# start of Input data
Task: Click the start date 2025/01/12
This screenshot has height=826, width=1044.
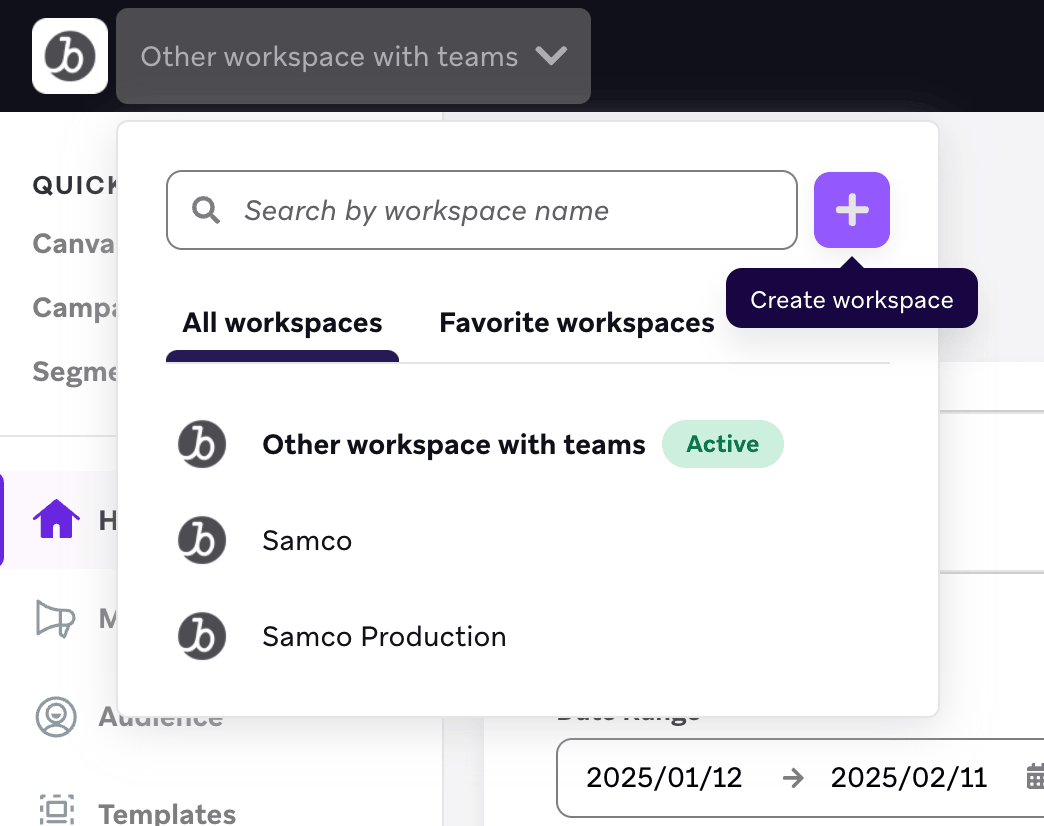Action: tap(664, 777)
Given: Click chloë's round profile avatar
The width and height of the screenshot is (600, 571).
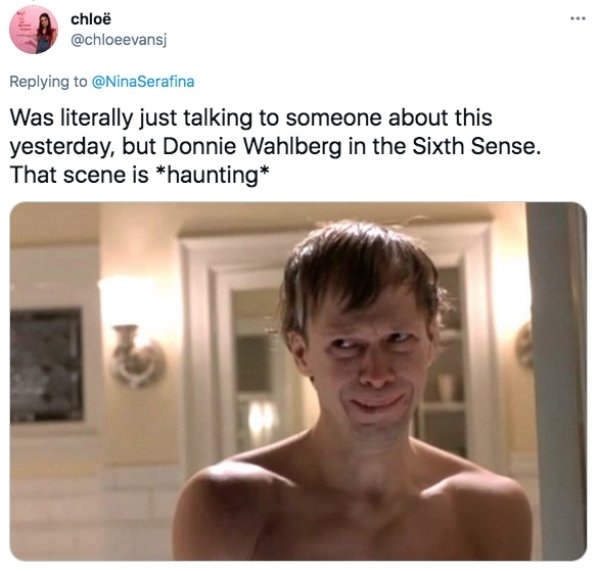Looking at the screenshot, I should pyautogui.click(x=34, y=29).
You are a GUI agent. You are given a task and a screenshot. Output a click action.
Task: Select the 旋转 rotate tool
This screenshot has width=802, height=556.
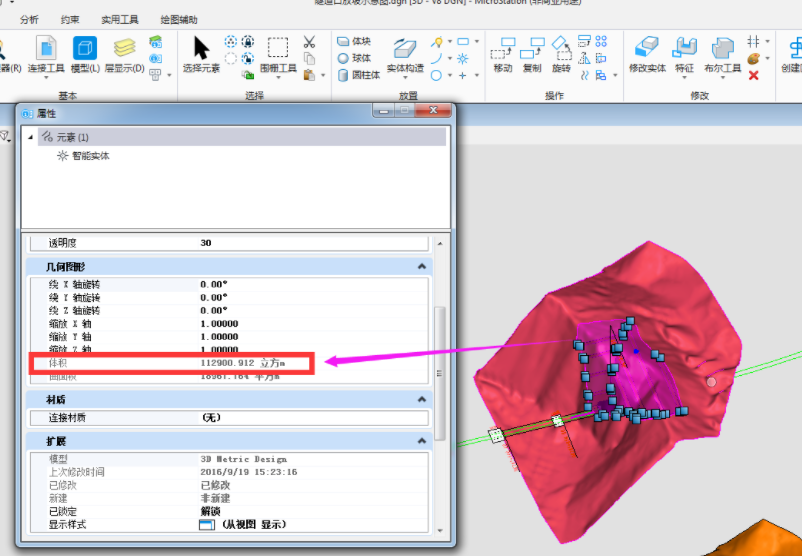(x=561, y=55)
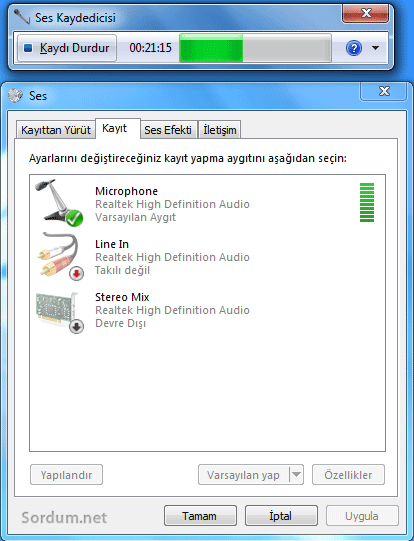Click the İptal button
Viewport: 414px width, 541px height.
point(281,516)
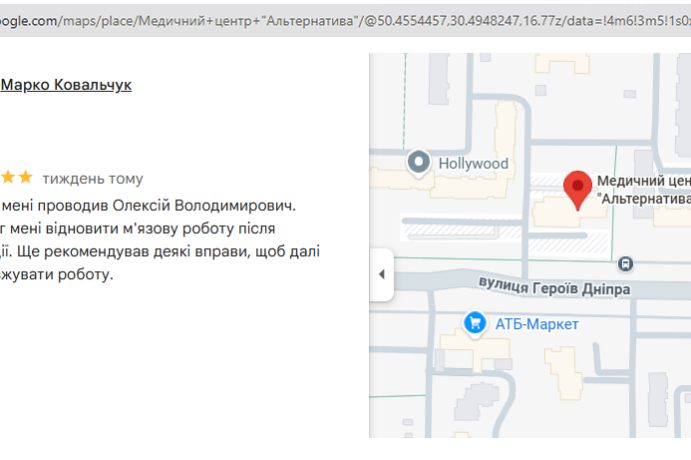
Task: Click the rightmost gold star in the review
Action: [25, 178]
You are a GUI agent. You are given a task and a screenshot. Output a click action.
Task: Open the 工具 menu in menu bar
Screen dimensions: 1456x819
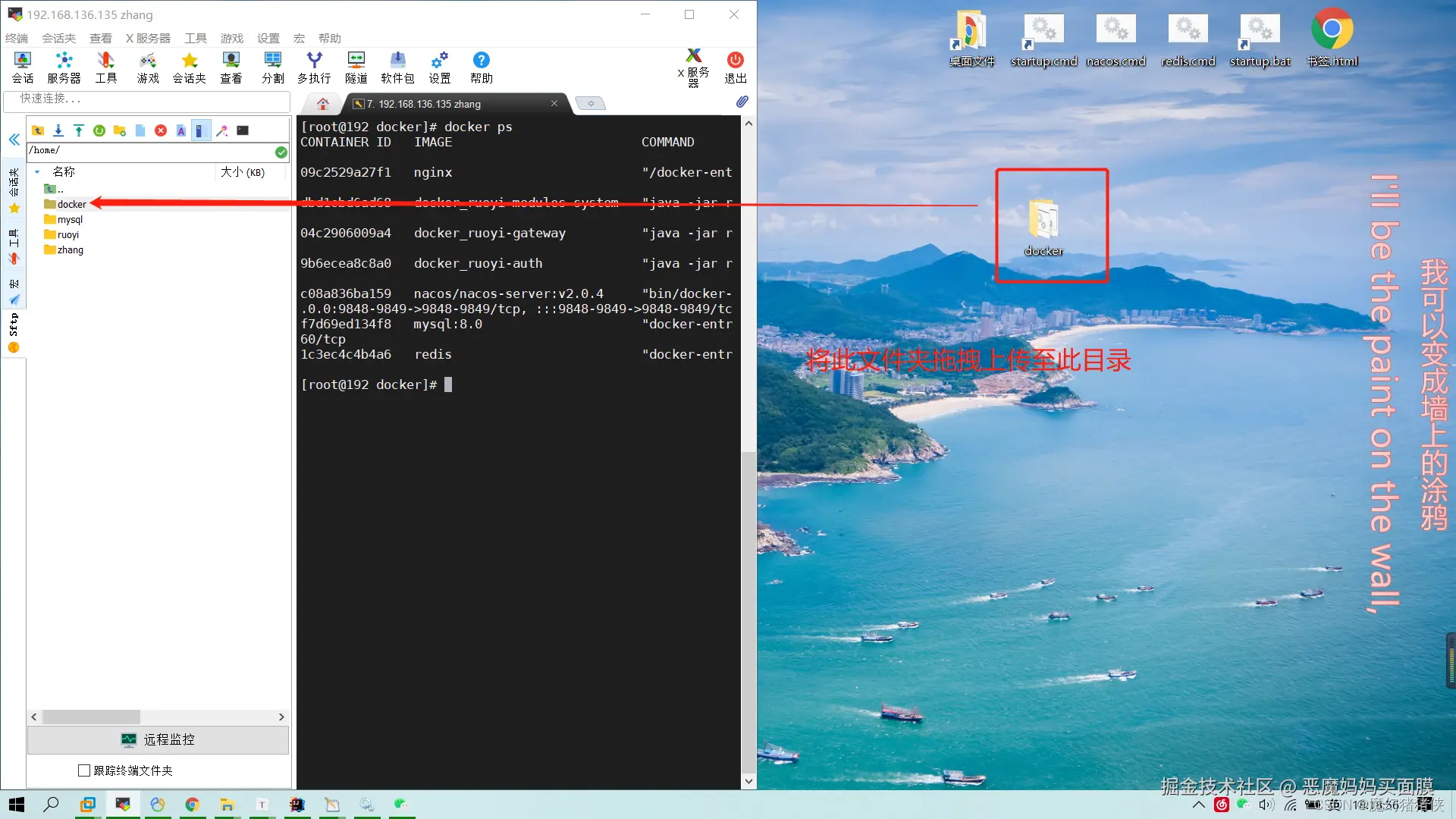tap(195, 38)
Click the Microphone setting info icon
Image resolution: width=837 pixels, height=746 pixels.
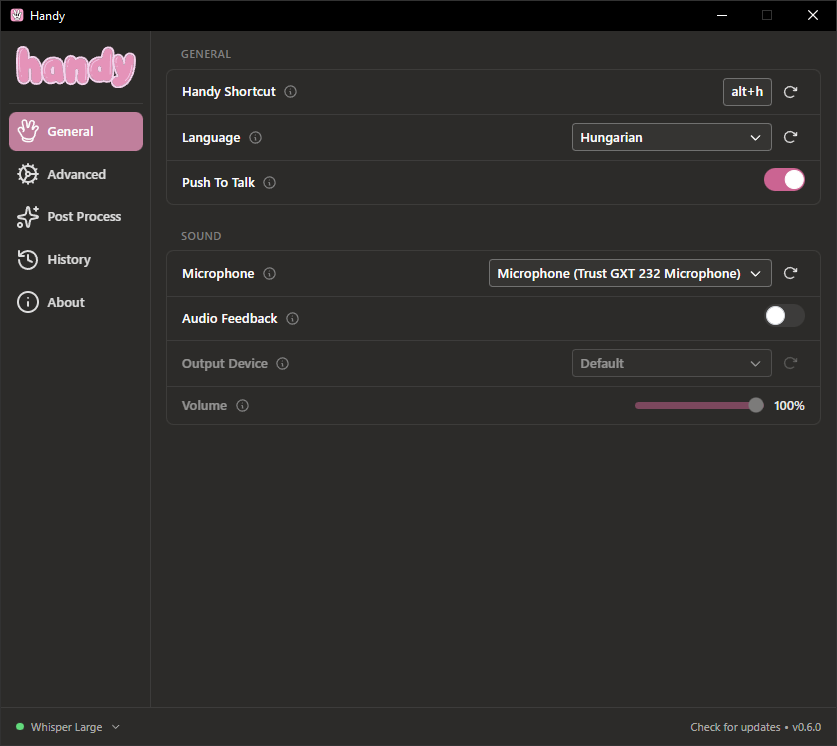[268, 273]
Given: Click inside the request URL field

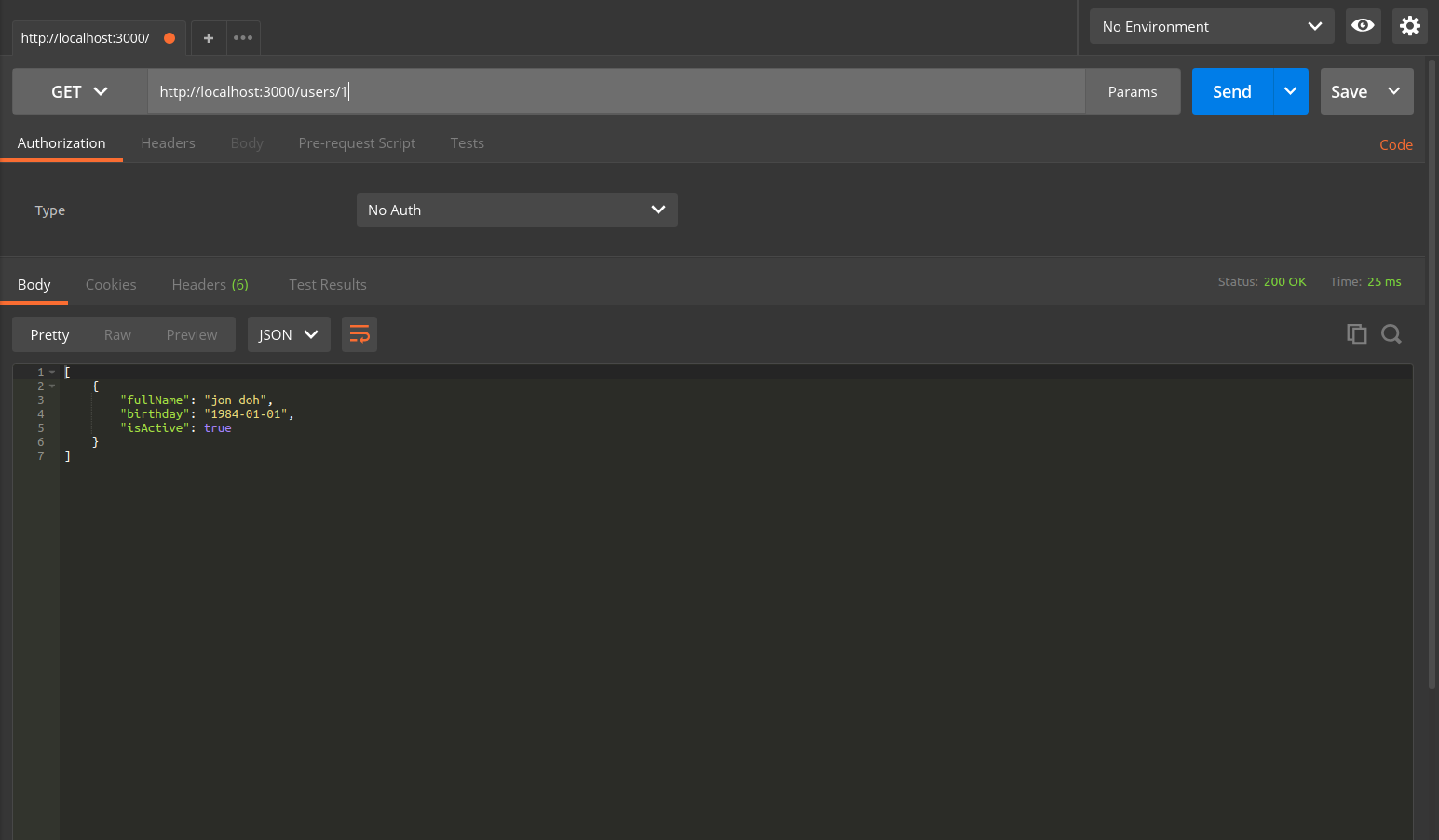Looking at the screenshot, I should (615, 91).
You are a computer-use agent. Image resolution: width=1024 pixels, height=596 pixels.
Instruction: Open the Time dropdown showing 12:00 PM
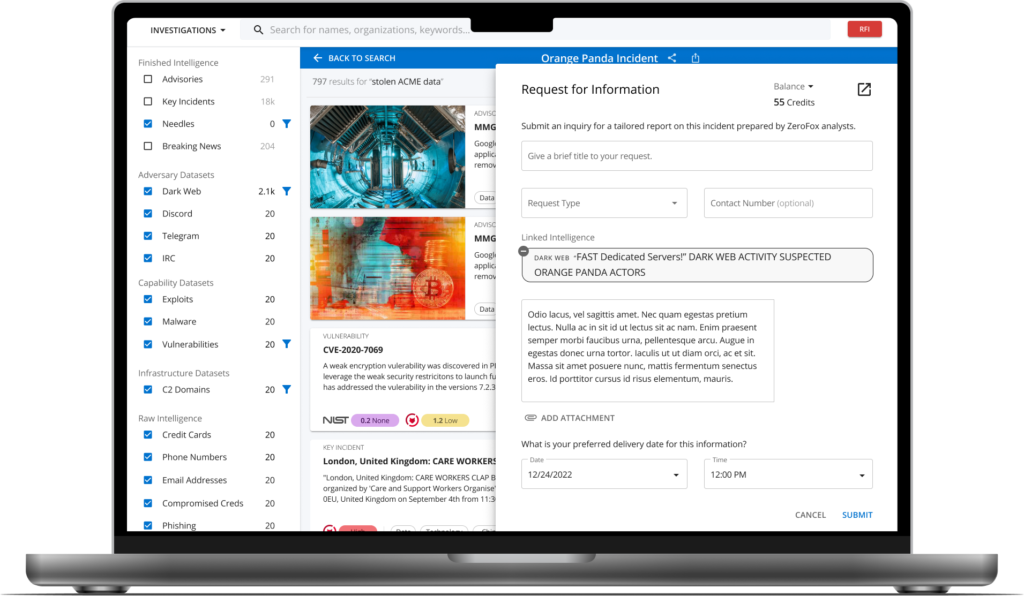[x=788, y=474]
# end of Input data
Goal:
Arrange every line of the records above as a Markdown table with the columns Row and Line, giving each non-blank line a numbered row. Leave the pictures out of the answer.

Response to this exercise:
| Row | Line |
|---|---|
| 1 | Task: Click the start date 2025/01/12 |
| 2 | This screenshot has height=826, width=1044. |
| 3 | Action: tap(664, 777) |
| 4 | Given: Click chloë's round profile avatar |
| 5 | The width and height of the screenshot is (600, 571). |
| 6 | Looking at the screenshot, I should pyautogui.click(x=34, y=29). |
| 7 | You are a GUI agent. You are given a task and a screenshot. Output a click action. |
| 8 | Task: Select the 旋转 rotate tool |
| 9 | This screenshot has width=802, height=556. |
| 10 | (x=561, y=55) |
| 11 | Click the İptal button |
| 12 | Viewport: 414px width, 541px height. |
| 13 | point(281,516) |
| 14 | Task: Click the rightmost gold star in the review |
| 15 | Action: [25, 178] |
| 16 | You are a GUI agent. You are given a task and a screenshot. Output a click action. |
| 17 | Task: Open the 工具 menu in menu bar |
| 18 | Screen dimensions: 1456x819 |
| 19 | tap(195, 38) |
| 20 | Click the Microphone setting info icon |
| 21 | Image resolution: width=837 pixels, height=746 pixels. |
| 22 | [268, 273] |
| 23 | Given: Click inside the request URL field |
| 24 | Looking at the screenshot, I should (615, 91). |
| 25 | You are a computer-use agent. Image resolution: width=1024 pixels, height=596 pixels. |
| 26 | Instruction: Open the Time dropdown showing 12:00 PM |
| 27 | [x=788, y=474] |